Data entries:
+ + + +
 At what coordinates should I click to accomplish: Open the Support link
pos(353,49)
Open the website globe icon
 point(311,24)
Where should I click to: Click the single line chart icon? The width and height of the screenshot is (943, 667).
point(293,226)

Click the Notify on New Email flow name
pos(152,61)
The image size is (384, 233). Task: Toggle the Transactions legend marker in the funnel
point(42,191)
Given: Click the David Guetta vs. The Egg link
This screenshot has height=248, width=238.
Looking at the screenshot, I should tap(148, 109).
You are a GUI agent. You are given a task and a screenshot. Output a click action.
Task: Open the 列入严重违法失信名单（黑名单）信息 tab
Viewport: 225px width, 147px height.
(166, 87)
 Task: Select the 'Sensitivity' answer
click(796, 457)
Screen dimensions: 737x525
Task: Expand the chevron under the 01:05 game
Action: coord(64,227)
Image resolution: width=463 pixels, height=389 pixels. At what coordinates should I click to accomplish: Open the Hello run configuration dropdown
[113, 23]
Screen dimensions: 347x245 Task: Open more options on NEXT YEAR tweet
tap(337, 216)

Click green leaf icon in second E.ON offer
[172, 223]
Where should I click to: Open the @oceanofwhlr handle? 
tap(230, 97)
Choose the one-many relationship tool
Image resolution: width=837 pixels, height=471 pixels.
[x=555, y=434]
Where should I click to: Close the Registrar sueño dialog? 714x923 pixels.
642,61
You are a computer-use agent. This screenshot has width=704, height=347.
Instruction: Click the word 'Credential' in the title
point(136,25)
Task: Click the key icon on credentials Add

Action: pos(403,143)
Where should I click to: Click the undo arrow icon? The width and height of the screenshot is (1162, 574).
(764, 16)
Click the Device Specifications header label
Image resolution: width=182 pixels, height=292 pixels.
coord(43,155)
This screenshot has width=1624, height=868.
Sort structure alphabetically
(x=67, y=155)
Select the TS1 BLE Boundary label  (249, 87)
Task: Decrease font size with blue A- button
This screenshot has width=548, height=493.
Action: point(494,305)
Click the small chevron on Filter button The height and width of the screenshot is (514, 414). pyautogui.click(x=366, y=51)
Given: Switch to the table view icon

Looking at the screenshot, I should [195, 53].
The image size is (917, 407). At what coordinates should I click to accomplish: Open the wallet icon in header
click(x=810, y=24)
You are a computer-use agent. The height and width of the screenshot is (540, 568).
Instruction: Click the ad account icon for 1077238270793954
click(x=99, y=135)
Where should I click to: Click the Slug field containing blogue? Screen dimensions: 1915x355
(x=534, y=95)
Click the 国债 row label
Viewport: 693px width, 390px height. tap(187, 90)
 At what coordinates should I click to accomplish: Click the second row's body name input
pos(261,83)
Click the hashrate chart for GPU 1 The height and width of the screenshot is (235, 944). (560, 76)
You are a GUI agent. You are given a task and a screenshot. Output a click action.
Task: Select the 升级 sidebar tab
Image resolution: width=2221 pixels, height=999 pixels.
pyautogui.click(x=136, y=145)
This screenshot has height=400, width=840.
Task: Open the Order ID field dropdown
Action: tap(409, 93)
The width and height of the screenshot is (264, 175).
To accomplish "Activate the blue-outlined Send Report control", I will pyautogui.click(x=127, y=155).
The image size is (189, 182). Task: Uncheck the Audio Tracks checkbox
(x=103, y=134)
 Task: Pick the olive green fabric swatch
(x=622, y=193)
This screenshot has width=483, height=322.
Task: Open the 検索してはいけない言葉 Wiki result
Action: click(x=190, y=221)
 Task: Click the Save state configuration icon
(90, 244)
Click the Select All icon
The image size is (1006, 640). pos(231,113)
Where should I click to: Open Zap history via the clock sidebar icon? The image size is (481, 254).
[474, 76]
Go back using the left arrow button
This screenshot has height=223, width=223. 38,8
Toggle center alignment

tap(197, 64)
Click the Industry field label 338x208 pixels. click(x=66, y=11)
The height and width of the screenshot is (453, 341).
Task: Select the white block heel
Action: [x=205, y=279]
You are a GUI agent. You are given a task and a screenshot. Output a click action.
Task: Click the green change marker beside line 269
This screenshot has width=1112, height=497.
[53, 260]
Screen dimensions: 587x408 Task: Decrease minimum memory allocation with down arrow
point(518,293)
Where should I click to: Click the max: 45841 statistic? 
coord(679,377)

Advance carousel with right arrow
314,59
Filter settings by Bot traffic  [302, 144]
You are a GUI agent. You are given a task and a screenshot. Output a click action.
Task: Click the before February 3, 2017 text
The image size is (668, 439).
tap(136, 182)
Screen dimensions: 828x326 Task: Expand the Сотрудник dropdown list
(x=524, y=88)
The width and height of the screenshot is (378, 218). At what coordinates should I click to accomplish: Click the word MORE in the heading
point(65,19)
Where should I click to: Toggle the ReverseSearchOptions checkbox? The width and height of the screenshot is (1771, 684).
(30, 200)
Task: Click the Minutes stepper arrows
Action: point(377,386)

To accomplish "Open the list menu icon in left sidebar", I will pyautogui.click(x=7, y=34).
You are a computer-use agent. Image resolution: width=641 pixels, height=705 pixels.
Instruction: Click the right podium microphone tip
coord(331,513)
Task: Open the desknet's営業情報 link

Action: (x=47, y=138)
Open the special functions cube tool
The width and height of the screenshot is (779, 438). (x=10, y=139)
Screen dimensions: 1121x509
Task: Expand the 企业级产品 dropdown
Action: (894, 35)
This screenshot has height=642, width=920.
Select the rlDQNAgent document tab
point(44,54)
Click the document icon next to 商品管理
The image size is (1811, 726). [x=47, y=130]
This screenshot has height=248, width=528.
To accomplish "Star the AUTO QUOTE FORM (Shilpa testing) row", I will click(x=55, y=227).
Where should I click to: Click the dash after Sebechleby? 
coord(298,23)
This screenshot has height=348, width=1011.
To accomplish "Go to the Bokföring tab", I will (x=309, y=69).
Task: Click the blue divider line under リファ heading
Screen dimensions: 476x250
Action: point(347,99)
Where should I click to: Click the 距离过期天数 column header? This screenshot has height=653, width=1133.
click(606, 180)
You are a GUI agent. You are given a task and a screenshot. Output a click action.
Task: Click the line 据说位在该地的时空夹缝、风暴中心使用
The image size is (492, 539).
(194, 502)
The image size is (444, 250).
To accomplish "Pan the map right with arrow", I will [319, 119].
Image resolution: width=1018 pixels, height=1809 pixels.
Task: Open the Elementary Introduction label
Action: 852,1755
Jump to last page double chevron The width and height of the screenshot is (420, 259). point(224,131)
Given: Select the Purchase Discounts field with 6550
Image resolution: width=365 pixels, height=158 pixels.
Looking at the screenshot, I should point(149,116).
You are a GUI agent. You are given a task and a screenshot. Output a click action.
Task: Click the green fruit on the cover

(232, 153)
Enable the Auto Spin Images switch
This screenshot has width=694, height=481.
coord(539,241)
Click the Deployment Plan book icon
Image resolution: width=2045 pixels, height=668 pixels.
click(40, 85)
+ + + +
* **TASK GOAL**:
Select every line above that contains the word "Filter", and copy it.

* **ANSWER BELOW**:
Click the small chevron on Filter button The height and width of the screenshot is (514, 414). pyautogui.click(x=366, y=51)
Filter settings by Bot traffic  [302, 144]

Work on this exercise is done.